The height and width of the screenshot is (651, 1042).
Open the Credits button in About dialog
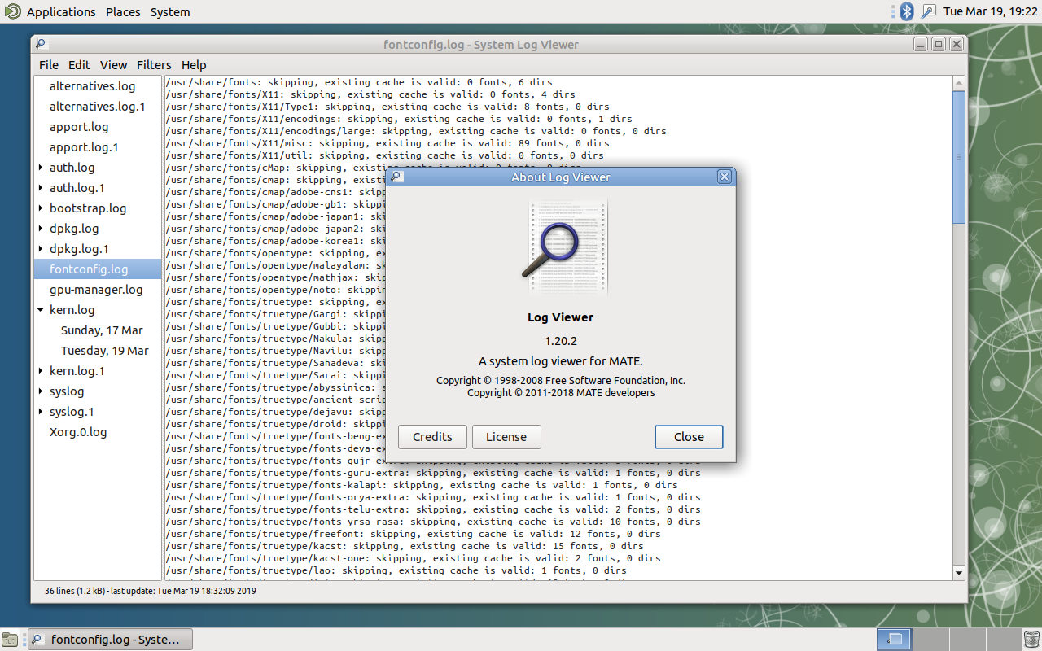(x=432, y=437)

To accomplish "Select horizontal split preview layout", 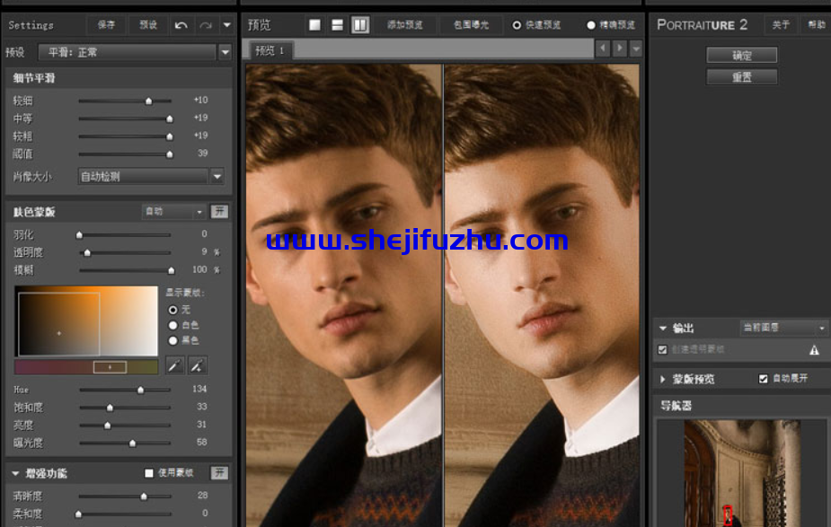I will point(337,25).
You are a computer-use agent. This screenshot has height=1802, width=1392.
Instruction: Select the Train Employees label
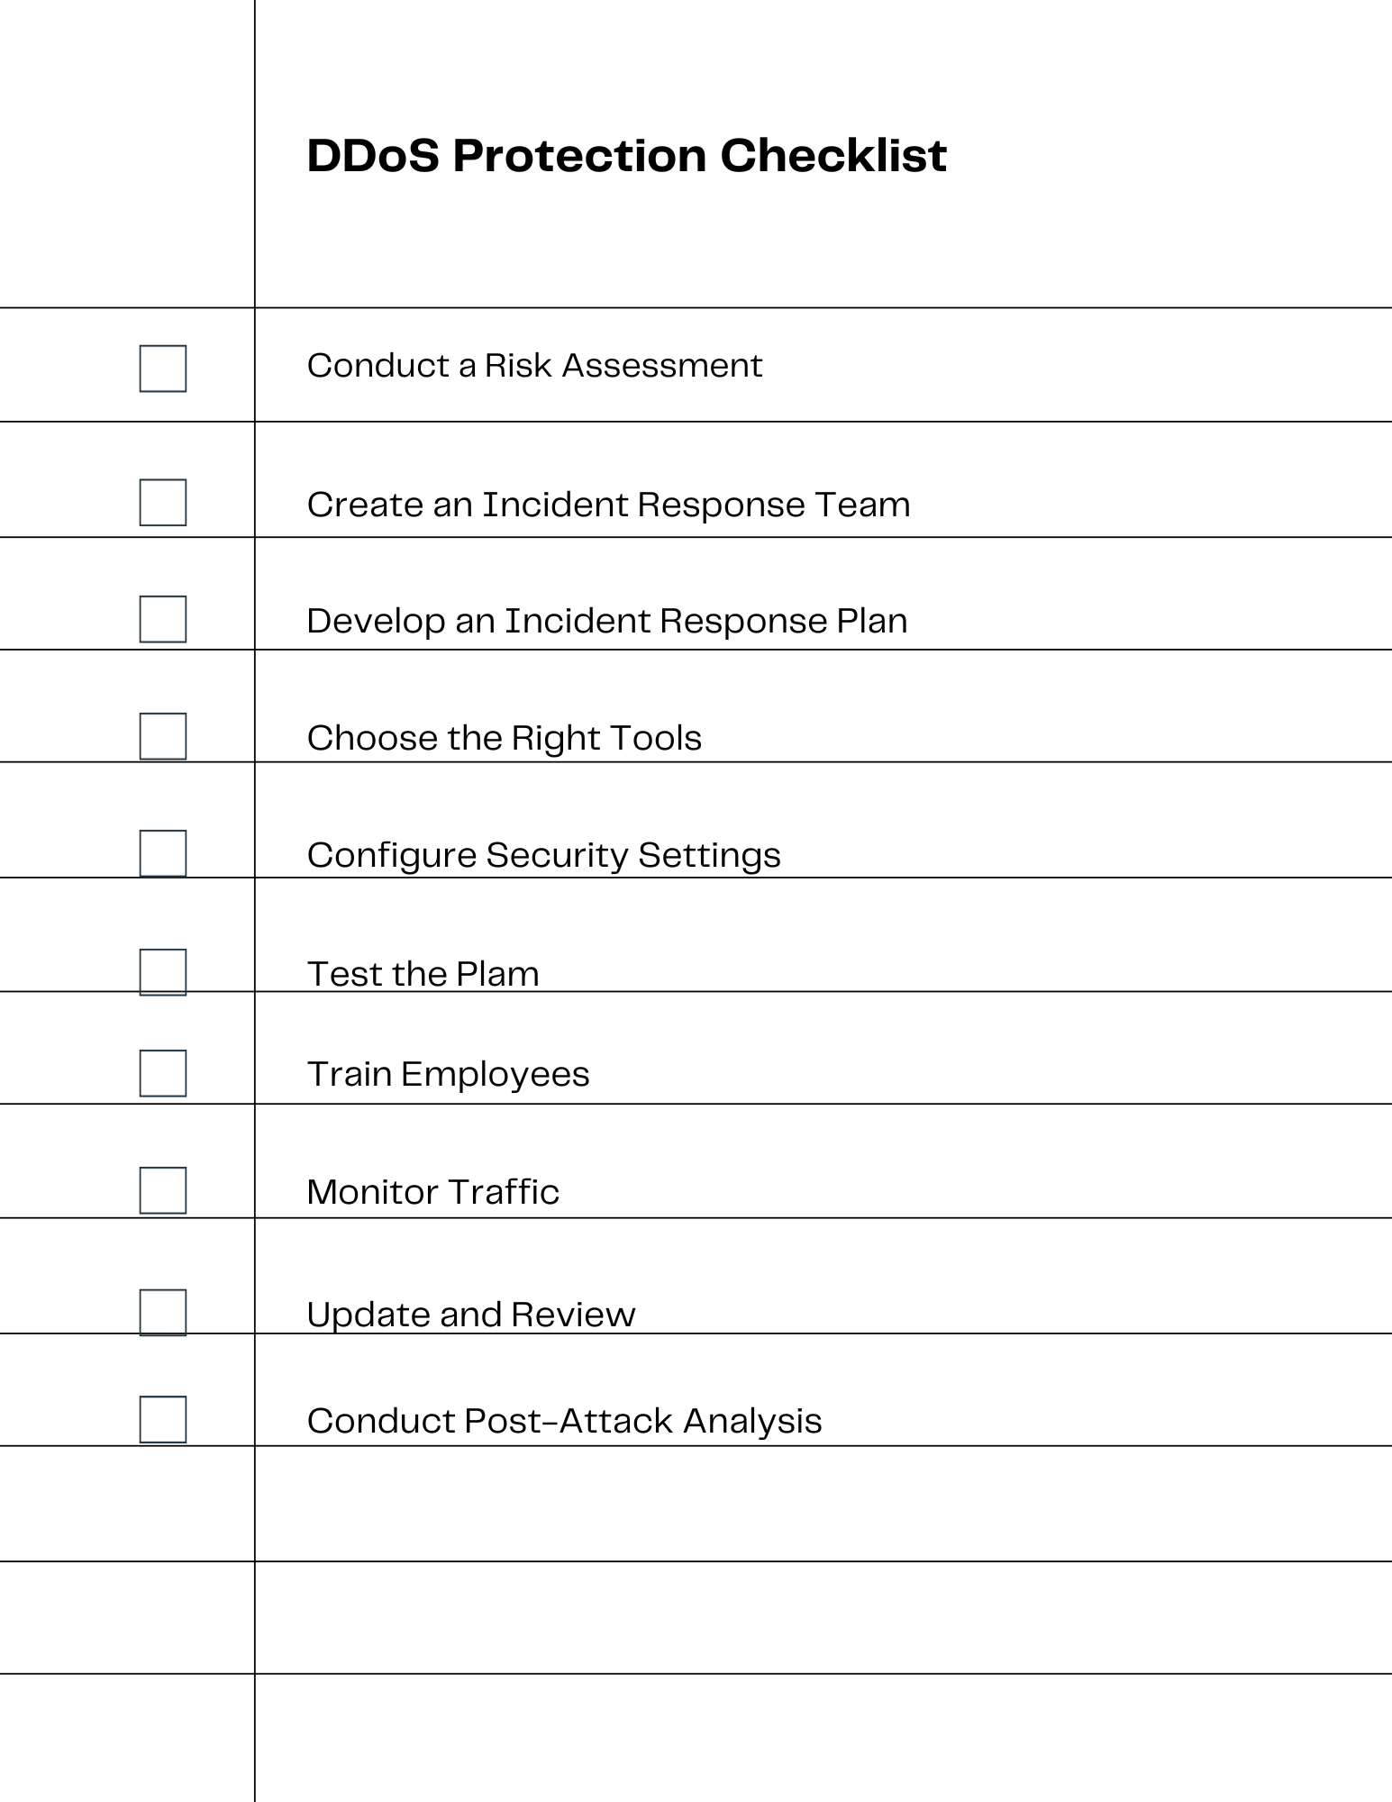(x=448, y=1074)
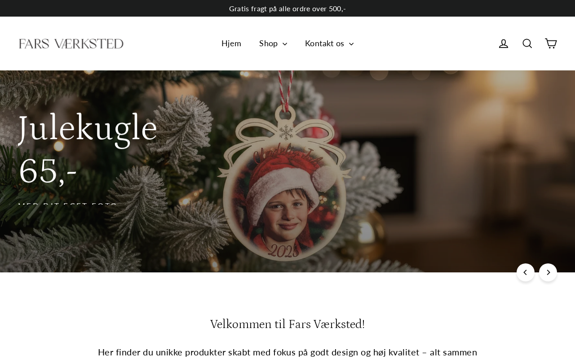Click the Fars Værksted logo
The image size is (575, 359).
click(71, 44)
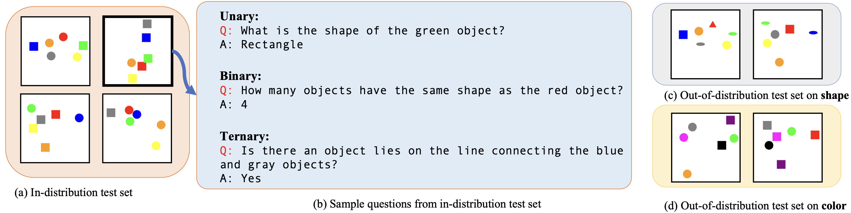Select the 'Ternary:' heading
The width and height of the screenshot is (851, 213).
[x=244, y=136]
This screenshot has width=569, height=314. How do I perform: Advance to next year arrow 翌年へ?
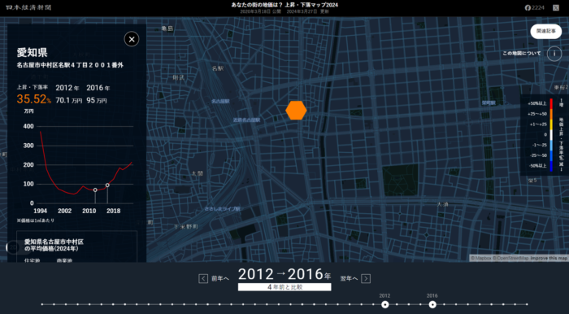(x=366, y=278)
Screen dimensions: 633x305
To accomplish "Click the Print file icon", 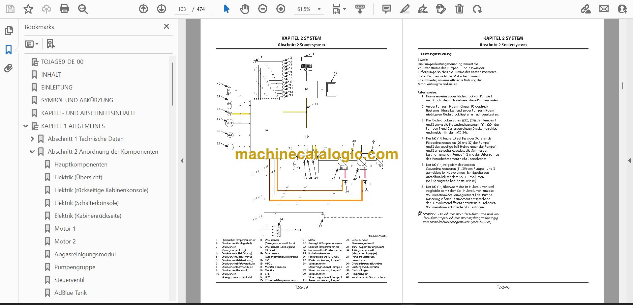I will coord(64,9).
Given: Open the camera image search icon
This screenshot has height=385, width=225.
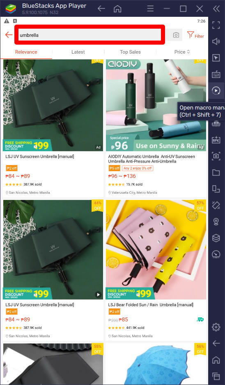Looking at the screenshot, I should pos(176,35).
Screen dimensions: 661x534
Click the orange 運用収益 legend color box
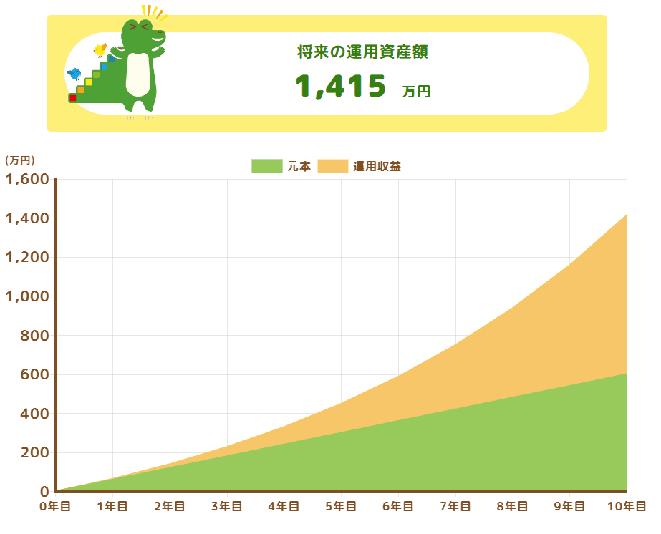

◆ ◆ ◆ ◆ ◆ ◆ ◆

→ **Directions for this task**: The total, and nothing more: how many lines in the entries contain "dimensions"?

→ **Task output**: 2